We are issuing this rule, and under 5 U.S.C. 553(d)(3), the Coast Guard finds that good cause exists for making it effective less than 30 days after publication in the Federal Register. Delaying the effective date of this rule would be contrary to public interest because immediate action is needed to respond to the safety hazards associated with the transit of the M/V Zhenhuan 14.
III. Legal Authority and Need for Rule
The Coast Guard is issuing this rule under authority in 33 U.S.C. 1231. The Captain of the Port Charleston (COTP) has determined that potential hazards associated with the Transit of the M/V Zhenhuan 14 will be a safety concern for anyone within a 100-yard radius around the outer most points of the vessel. This rule is needed to protect personnel, vessels, and the marine environment in the navigable waters within the safety zone while the vessel is transiting.
The legal basis for this rule is the Coast Guard's Authority to establish a safety zone: 33 U.S.C. 1231. The purpose of the proposed rule is to ensure safety of life on the navigable water of the United States during the transit of the M/V Zhenhuan 14.
IV. Discussion of the Rule
This rule establishes a safety zone on August 5, 2016 through August 17, 2016 during all movements of the M/V Zhenhuan 14 with its cranes in the downward position. The vessel is 815 ft long with a beam of 450 ft with the cranes in the downward position. The safety zone will cover all navigable waters within a 100-yard radius around the outer most points of the vessel. The duration of the zone is intended to protect personnel, vessels, and the marine environment while the vessel is transiting the Charleston Harbor, and Wando River, Charleston, SC. No vessel or person will be permitted to enter the safety zone without obtaining permission from the COTP or a designated representative.
V. Regulatory Analyses
We developed this rule after considering numerous statutes and Executive orders related to rulemaking. Below we summarize our analyses based on a number of these statutes and Executive orders, and we discuss First Amendment rights of protestors.
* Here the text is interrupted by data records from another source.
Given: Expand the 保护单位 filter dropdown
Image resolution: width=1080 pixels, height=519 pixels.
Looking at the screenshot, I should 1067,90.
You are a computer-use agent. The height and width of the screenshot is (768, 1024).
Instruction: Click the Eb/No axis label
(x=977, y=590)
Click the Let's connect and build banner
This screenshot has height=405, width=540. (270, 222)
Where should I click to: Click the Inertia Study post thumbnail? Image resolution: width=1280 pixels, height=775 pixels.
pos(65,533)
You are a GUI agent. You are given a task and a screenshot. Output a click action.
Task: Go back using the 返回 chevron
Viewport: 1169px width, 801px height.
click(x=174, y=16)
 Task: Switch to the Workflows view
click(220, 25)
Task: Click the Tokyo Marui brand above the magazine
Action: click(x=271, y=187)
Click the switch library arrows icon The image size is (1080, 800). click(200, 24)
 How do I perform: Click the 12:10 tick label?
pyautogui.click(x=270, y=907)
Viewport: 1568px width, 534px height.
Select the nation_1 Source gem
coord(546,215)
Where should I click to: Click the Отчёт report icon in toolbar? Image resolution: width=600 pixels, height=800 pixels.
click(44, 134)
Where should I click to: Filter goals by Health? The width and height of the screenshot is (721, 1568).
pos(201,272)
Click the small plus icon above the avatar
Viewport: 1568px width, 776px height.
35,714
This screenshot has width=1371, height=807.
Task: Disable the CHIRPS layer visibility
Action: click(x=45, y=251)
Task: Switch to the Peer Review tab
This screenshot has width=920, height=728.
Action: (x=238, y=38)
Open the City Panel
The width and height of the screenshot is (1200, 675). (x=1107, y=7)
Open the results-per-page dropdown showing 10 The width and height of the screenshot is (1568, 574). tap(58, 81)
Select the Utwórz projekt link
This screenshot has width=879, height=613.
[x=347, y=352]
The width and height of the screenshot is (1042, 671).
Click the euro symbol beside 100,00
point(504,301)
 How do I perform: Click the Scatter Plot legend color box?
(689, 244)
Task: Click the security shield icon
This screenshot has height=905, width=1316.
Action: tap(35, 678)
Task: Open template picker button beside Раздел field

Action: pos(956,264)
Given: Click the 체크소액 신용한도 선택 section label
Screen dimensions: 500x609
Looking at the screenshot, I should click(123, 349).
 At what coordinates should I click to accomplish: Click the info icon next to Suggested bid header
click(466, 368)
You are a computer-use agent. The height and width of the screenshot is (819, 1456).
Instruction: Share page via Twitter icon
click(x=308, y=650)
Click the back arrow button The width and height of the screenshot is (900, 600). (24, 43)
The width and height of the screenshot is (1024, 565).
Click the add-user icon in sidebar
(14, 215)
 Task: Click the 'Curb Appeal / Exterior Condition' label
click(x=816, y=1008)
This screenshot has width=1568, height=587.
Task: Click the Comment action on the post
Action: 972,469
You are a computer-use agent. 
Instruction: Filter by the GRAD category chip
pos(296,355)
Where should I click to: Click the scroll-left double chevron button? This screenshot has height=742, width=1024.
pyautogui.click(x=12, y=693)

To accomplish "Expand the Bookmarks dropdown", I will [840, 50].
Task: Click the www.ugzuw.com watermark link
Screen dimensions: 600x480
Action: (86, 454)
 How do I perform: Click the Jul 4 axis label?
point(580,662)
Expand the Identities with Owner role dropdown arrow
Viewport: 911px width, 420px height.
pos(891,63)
A. Regulatory Planning and Review
Executive Orders 12866 and 13563 direct agencies to assess the costs and benefits of available regulatory alternatives and, if regulation is necessary, to select regulatory approaches that maximize net benefits. Executive Order 13563 emphasizes the importance of quantifying both costs and benefits, of reducing costs, of harmonizing rules, and of promoting flexibility. This rule has not been designated a “significant regulatory action,” under Executive Order 12866. Accordingly, it has not been reviewed by the Office of Management and Budget.
The economic impact of this rule is not significant for the following reasons: (1) Although persons and vessels will not be able to enter, transit through, anchor in, or remain within the regulated area without authorization from the Captain of the Port Charleston or a designated representative, they will be able to operate in the surrounding area during the enforcement periods; (2) persons and vessels will still be able to enter, transit through, anchor in, or remain within the regulated area if authorized by the Captain of the Port Charleston or a designated representative; and (3) the Coast Guard will provide advance notification of the regulated area to the local maritime community by Local Notice to Mariners and Broadcast Notice to Mariners.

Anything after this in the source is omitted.